INPUT DATA Block Start

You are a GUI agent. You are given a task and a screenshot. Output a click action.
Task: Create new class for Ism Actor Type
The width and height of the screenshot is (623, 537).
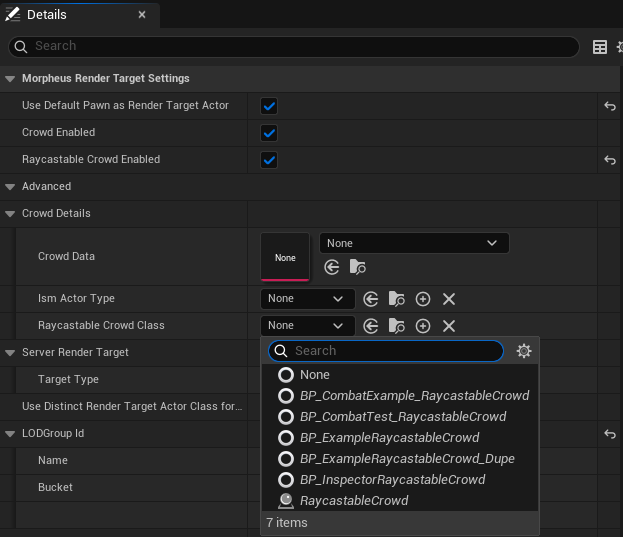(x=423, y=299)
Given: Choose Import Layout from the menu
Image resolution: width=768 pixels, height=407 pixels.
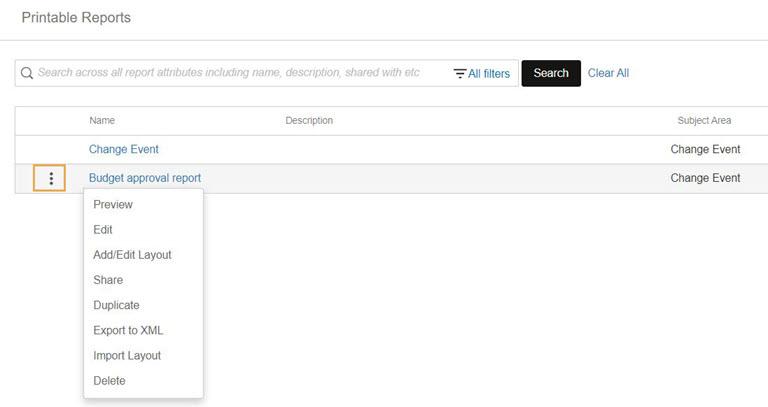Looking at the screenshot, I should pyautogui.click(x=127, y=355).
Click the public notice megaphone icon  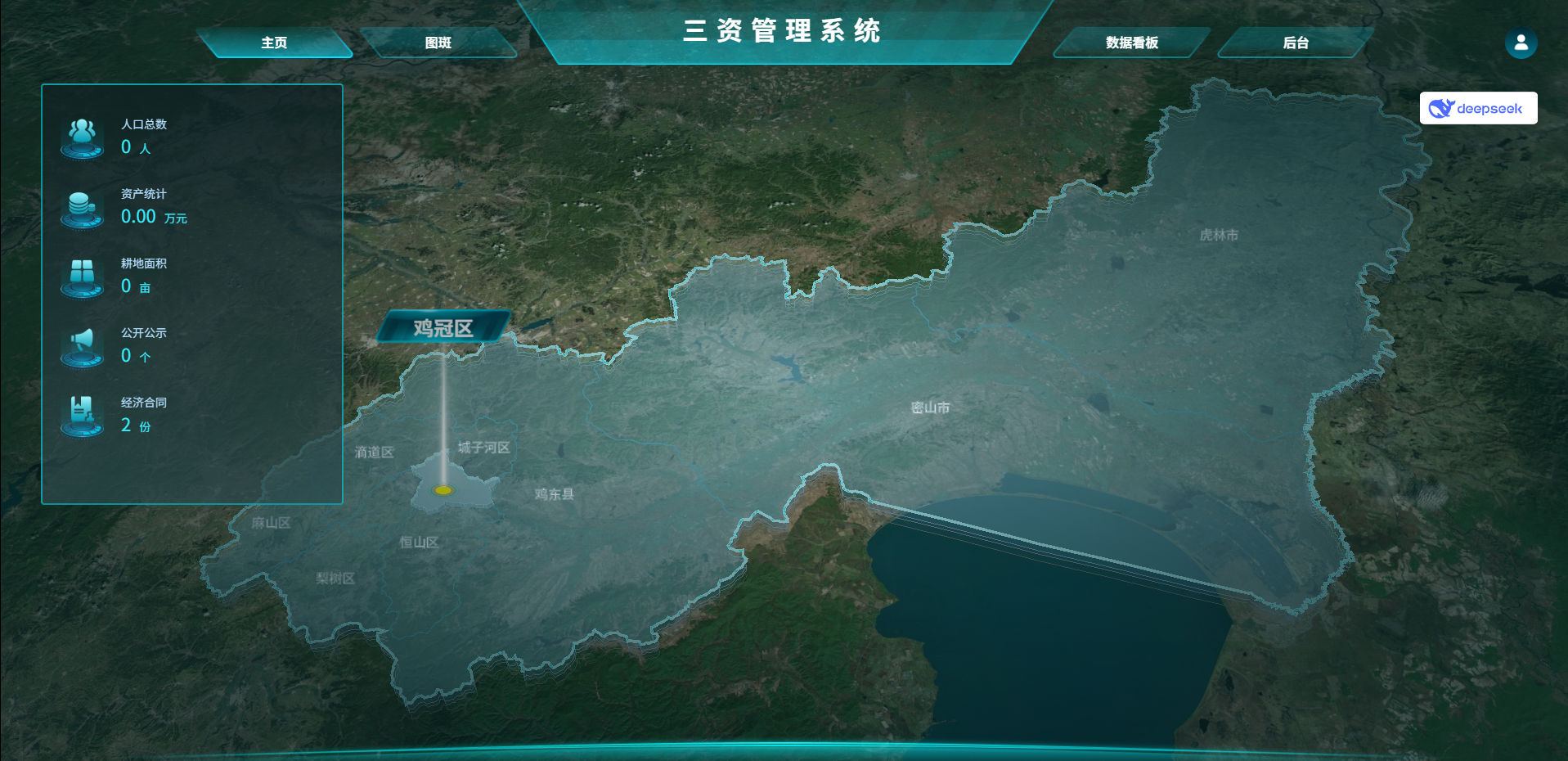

INPUT DATA Block End

EXERCISE OBJECTIVE:
Return word for word the line bearing "Task: Create new class for Ism Actor Type" and every later line of the entries, but none of the pictures.

ANSWER SECTION:
Task: Create new class for Ism Actor Type
The width and height of the screenshot is (623, 537).
(x=423, y=299)
Given: Choose Import Layout from the menu
Image resolution: width=768 pixels, height=407 pixels.
Looking at the screenshot, I should pyautogui.click(x=127, y=355).
Click the public notice megaphone icon  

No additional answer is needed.